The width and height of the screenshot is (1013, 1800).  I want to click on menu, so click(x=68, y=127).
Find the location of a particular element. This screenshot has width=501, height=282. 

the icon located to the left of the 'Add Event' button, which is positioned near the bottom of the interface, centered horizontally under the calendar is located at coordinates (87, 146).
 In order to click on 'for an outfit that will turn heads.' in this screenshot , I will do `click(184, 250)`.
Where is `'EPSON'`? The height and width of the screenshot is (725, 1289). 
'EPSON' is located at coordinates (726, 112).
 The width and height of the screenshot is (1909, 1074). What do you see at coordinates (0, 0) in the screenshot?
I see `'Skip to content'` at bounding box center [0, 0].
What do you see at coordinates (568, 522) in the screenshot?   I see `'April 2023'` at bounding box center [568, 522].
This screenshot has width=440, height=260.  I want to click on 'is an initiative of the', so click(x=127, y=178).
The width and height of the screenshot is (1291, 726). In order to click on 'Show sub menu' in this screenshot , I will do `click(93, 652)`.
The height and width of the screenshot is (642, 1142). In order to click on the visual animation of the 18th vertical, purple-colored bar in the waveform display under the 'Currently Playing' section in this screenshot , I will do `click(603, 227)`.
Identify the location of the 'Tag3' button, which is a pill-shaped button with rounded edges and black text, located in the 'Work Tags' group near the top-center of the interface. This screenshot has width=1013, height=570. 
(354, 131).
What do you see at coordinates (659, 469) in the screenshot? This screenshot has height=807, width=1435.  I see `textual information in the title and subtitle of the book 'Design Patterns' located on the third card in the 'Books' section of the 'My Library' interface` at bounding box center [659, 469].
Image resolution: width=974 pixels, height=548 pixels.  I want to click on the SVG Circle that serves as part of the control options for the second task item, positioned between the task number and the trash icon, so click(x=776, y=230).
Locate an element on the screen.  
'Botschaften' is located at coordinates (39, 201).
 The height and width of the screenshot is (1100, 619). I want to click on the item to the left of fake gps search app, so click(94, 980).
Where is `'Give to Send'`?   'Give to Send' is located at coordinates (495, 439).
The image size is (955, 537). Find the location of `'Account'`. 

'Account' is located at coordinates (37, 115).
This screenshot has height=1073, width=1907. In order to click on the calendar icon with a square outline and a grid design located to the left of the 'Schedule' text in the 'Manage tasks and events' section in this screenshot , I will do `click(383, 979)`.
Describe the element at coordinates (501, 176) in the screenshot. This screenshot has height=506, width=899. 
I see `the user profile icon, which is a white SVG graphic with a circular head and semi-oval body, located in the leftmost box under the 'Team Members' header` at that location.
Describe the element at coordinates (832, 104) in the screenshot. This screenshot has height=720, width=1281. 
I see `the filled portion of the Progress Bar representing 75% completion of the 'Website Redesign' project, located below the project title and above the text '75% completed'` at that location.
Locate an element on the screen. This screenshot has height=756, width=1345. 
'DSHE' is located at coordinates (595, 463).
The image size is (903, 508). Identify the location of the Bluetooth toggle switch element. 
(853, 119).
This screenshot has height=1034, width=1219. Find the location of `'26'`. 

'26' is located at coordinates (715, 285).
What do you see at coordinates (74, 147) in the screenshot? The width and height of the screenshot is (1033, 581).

Aim: Turn the lines starting with the one that contains "The image size is (955, 537)." and going on through the one that contains "This screenshot has height=1073, width=1907." into a Markdown table. Use the columns Row and Text, number each row, and skip blank lines.

Solution to this task:
| Row | Text |
|---|---|
| 1 | The image size is (955, 537). Find the location of `'Account'`.  |
| 2 | 'Account' is located at coordinates (37, 115). |
| 3 | This screenshot has height=1073, width=1907. In order to click on the calendar icon with a square outline and a grid design located to the left of the 'Schedule' text in the 'Manage tasks and events' section in this screenshot , I will do `click(383, 979)`. |